一、Astar算法c
Astar算法(A*)是一种常用的寻路算法,因为它可以在一张地图中找到最短路径,并且计算量不大,所以被广泛应用于自动化寻路系统,游戏中的NPC移动等方面。A*算法的思路是在搜索过程中维护一个开放列表和一个封闭列表,搜索过程中通过启发式函数预测此路径的长度,来选择最优的路径。使用C语言实现A*算法如下:
void Astar()
{
while(!openList.empty())
{
AstarPt* present = openList.top();
openList.pop();
if (present->row == endPt->row && present->col == endPt->col)
{
endPt->pre = present->pre;
return;
}
closeList.push_back(present);
getSuccessors(present);
}
}
二、Astar算法与Dijkstra算法
Astar算法与Dijkstra算法都是用于寻路问题的经典算法。Dijkstra算法是一种基于图论的贪心算法,在某些特殊情况下可能会陷入死循环,而Astar算法不会。Astar算法在计算过程中预测剩余距离,因此总是朝着目标方向前进,相比于Dijkstra算法,它更加高效。而Dijkstra算法要求每个路径权值都为正数,因为它在计算时会扩展所有相邻节点,网格地图中代价计算比较困难。因此,对于需要在网格地图上搜索路径的问题,Astar算法是更好的选择。
三、Astar算法原理
Astar算法维护两个列表:开放列表和封闭列表。初始时,将起点放入开放列表中。在每次循环中,从开放列表中选取预估代价最小的节点出队,并将其放入封闭列表中。接下来,通过计算预估剩余距离将当前节点的邻居入队到开放列表中。在路径被找到之前,重复执行此过程。当路径被找到时,从终点开始遍历每个节点的pre指针,直到回到起始节点,即可得到这条路径。
四、Astar算法Python
Python语言实现Astar算法非常方便,以下是一个简单的实现例子:
def Astar(start, end, graph):
openList = PriorityQueue()
openList.put(start, 0)
cameFrom = {}
gScore = defaultdict(lambda: float('inf'))
gScore[start] = 0
fScore = defaultdict(lambda: float('inf'))

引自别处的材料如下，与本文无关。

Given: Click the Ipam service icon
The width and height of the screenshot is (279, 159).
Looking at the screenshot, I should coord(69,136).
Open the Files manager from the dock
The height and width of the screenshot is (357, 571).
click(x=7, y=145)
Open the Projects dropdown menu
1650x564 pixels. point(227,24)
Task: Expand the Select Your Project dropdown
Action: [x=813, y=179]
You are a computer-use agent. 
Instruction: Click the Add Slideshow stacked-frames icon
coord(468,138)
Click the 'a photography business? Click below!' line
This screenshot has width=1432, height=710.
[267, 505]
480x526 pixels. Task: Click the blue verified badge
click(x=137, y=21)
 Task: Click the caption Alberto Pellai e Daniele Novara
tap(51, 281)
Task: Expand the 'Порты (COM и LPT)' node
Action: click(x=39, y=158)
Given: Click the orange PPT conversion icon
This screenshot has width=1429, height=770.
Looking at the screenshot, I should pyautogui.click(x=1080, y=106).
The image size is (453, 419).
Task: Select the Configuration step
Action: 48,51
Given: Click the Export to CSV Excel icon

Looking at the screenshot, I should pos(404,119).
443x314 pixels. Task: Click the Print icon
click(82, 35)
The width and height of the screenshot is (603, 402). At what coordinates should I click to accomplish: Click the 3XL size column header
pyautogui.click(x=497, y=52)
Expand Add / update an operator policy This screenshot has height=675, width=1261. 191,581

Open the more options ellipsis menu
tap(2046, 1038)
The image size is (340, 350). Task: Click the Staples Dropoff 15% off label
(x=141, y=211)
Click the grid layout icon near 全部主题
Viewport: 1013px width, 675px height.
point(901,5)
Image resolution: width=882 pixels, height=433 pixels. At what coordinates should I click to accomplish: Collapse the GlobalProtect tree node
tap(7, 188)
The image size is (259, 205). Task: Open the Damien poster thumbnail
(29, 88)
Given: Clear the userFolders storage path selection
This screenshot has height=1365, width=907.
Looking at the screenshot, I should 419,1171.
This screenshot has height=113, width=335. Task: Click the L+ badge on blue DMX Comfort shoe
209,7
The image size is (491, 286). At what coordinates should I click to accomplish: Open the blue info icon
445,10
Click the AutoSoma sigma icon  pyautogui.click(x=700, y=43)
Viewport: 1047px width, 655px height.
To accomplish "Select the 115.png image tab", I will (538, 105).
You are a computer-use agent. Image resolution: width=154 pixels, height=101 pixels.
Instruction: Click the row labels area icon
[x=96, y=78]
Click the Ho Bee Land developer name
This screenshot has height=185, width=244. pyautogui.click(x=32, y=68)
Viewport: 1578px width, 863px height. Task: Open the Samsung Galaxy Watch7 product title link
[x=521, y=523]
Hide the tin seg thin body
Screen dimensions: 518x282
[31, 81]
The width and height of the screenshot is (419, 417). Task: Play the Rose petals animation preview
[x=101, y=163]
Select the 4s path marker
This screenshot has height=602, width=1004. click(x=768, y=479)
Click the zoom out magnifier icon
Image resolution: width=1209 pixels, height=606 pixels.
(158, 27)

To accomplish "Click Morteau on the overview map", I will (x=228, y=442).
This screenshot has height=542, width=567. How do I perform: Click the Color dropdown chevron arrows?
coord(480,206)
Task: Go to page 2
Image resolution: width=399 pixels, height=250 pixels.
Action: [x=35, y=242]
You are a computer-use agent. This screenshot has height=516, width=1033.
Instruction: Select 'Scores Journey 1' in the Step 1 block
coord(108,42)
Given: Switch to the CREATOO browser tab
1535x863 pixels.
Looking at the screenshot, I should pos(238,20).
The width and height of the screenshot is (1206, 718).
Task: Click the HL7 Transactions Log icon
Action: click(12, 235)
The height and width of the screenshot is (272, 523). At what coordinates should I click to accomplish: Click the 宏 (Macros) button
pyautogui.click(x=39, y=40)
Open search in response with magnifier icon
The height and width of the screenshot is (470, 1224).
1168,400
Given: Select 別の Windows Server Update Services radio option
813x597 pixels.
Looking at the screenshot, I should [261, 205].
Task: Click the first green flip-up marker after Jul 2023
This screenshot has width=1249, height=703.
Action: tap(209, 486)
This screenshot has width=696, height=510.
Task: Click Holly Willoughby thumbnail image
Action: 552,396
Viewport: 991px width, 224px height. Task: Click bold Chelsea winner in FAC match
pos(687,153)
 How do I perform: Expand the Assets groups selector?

fScore[start] = heuristic(start, end)
while not openList.empty():
current = openList.get()
if current == end:
return construct_path(cameFrom, start, end)
for neighbor in graph[current]:
tentative_gScore = gScore[current] + graph[current][neighbor]
if tentative_gScore < gScore[neighbor]:
cameFrom[neighbor] = current
gScore[neighbor] = tentative_gScore
fScore[neighbor] = tentative_gScore + heuristic(neighbor, end)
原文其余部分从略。